### Task list
(A) In the notes payable and convertible debt text below, restate the paragraph beginning "In connection with the Lottery.com domain purchase" as a short bulleted list that keeps its main facts.
(B) Carry the notes payable and convertible debt text forward, starting right after its final sentence.

6. Notes Payable and Convertible Debt

 

Secured Convertible Note

 

In connection with the Lottery.com domain purchase, the Company issued a secured convertible promissory note (“Secured Convertible Note”) with a fair value of $935,000 that matured in March 2021. The Company used the fair value of the Secured Convertible Note to value the debt instrument issued. In March 2021, the Secured Convertible Note was fully converted into 1,398,221 shares of the Company’s common stock (see Note 8).

 

Series A Notes

 

From August to October 2017, the Company entered into seven Convertible Promissory Note Agreements with unaffiliated investors for an aggregate amount of $821,500. The notes bear interest at 10% per year, are unsecured, and were due and payable on June 30, 2019. The parties have verbally agreed to extend the maturity of the notes to December 31, 2021. As of December 31, 2022 and December 31, 2021, the balance due on these notes was $771,500 and $821,500, respectively. The Company cannot prepay the loan without consent from the noteholders. As of December 31, 2021, there were no Qualified Financing events, that trigger conversion, this included the TDAC combination. As of December 31, 2022, the remaining outstanding balance of $771,500 relates to notes that are no longer convertible and have been reclassified to Notes Payable as per the agreement. Accrued interest on the Series A notes payable was $138,822 at December 31, 2022.

 

Series B Notes

 

From November 2018 to December 2020, the Company entered into multiple Convertible Promissory Note agreements with unaffiliated investors for an aggregate amount of $8,802,828. The notes bear interest at 8% per year, are unsecured, and were due and payable on dates ranging from December 2020 to December 2021. For those notes maturing on or before December 31, 2020, the parties entered into amendments in February 2021 to extend the maturity of the notes to December 21, 2021. The Company cannot prepay the loans without consent from the noteholders.

### Dataset extract
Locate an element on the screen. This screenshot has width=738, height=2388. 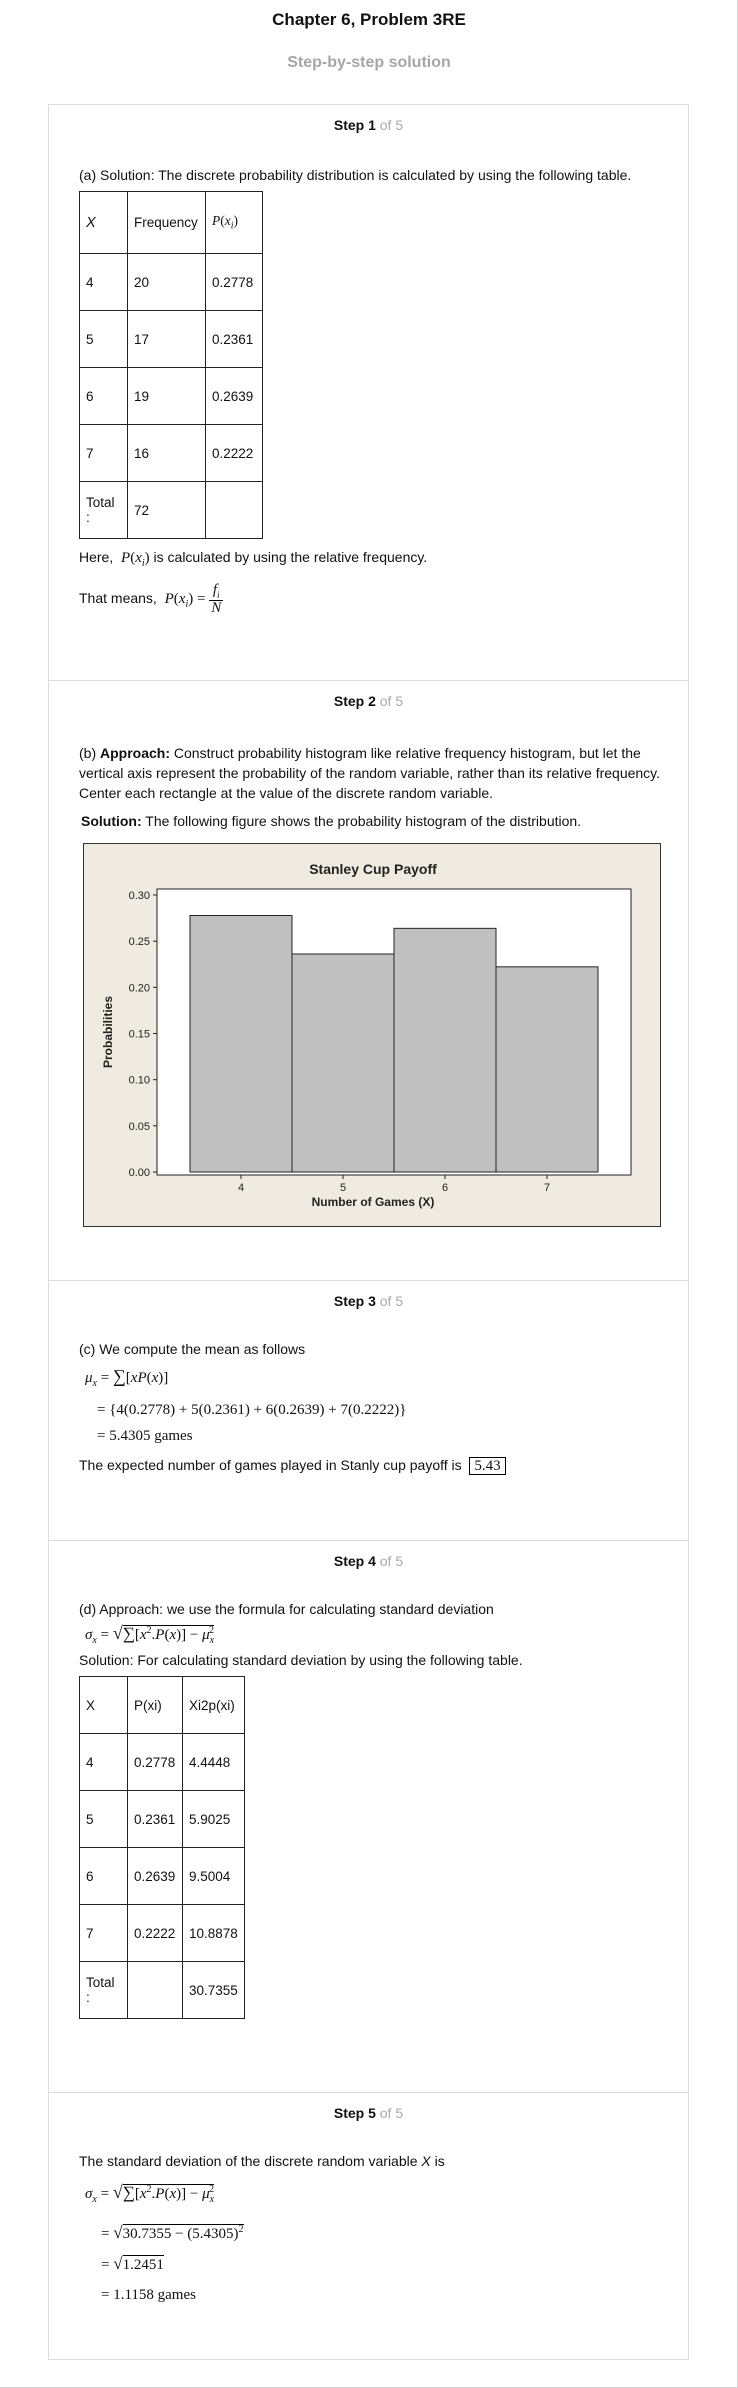
x-tick-label: 6 is located at coordinates (445, 1188).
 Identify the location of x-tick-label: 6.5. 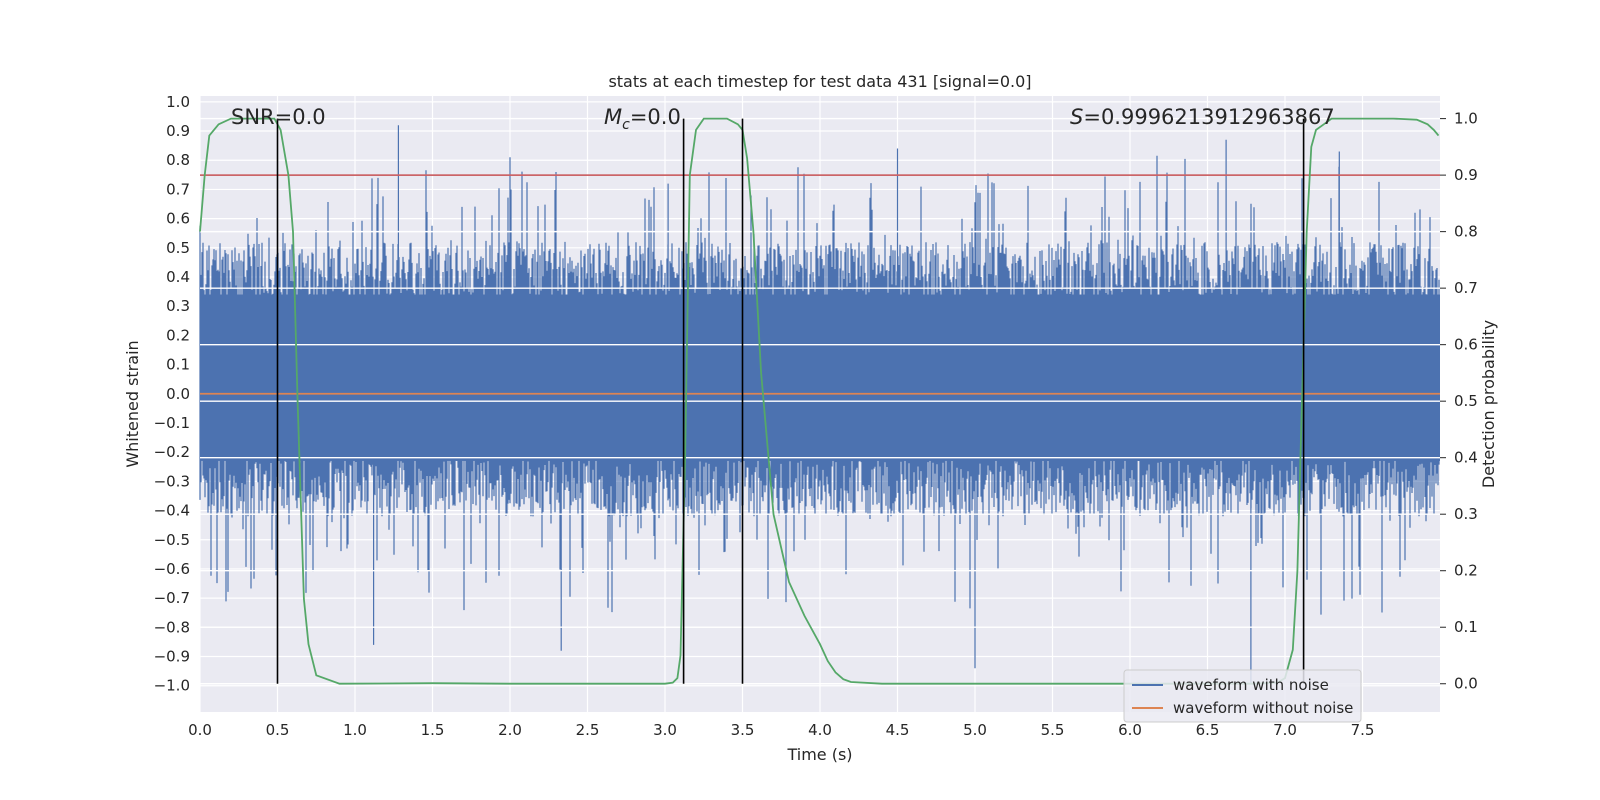
(1208, 730).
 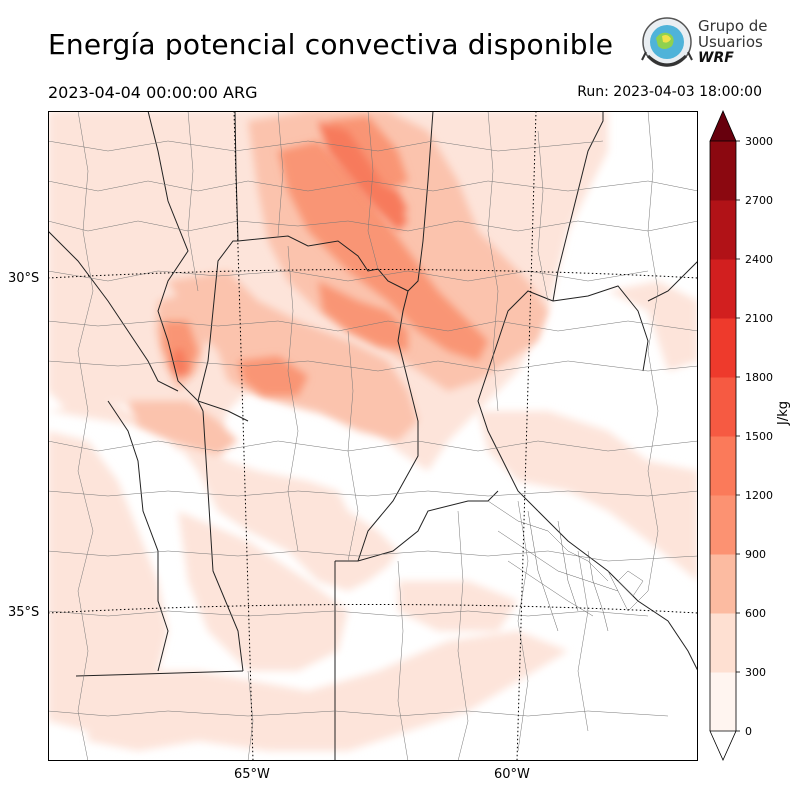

### Task answers
(A)
- The Company issued a secured convertible promissory note in connection with the Lottery.com domain purchase.
- The note had a fair value of $935,000, which the Company used to value the debt instrument, and it matured in March 2021.
- In March 2021, the note was fully converted into 1,398,221 shares of the Company's common stock (see Note 8).

(B)
 

During the year ended December 31, 2021, the Company entered into multiple Convertible Promissory Note agreements with unaffiliated investors for an aggregate amount of $38,893,733. The notes bear interest at 8% per year, are unsecured, and are due and payable on dates ranging from December 2021 to December 2022. The Company cannot prepay these loans without consent from the noteholders. As of December 31, 2021, the Series B Convertible Notes had a balance of $0. The Company also issued additional convertible promissory notes with unaffiliated investors for an aggregate amount of $10,000,000 which bear interest at 6% per year, are unsecured and are due in May 2023.

 

During the year ended December 31, 2021, the Company entered into amendments with six of the Series B promissory noteholders to increase the principal value of the notes. The additional principal associated with the amendments totaled $3,552,114. The amendments were accounted for as a debt extinguishment, whereby the old debt was derecognized and the new debt was recorded at fair value. The Company recorded loss on extinguishment of $71,812 as a result of the amendment which is mapped in “Other expenses” on the consolidated statements of operations and comprehensive loss.

 

As of October 29, 2021, all except $185,095 of the series B convertible notes were converted into 9,764,511 shares of Lottery.com common stock. As of December 31, 2022, the remaining notes comprising the outstanding balance of $185,095 are no longer convertible and have been reclassified to notes payable. See Note 4 Accrued interest on this note payable as of December 31, 2022 and 2021 was $49,992 and $35,184, respectively.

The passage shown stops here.